• **WORK TASK**: Could you give again exactly, and only, the lines from the one holding "Select the 2021-10-29 date cell" through the end of the data, both ends included, with pictures left out?

• **RECORDS PROVIDED**:
'''

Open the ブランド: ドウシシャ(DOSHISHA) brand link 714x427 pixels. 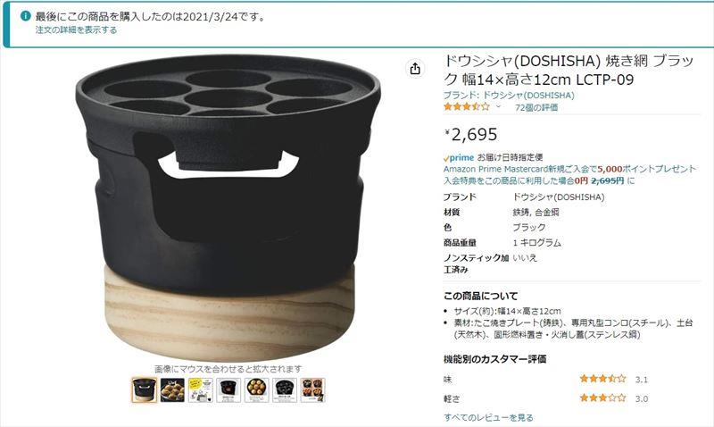point(509,96)
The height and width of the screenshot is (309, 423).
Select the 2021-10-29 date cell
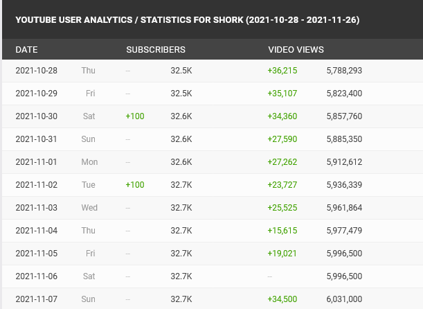pos(36,94)
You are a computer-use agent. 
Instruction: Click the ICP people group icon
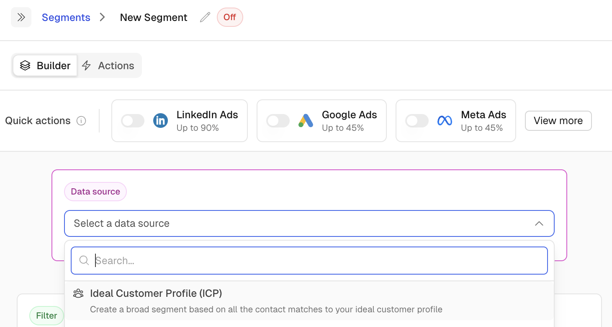78,293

'''

• **ANSWER SECTION**:
Select the 2021-10-29 date cell
pos(36,94)
You are a computer-use agent. 
Instruction: Click the ICP people group icon
78,293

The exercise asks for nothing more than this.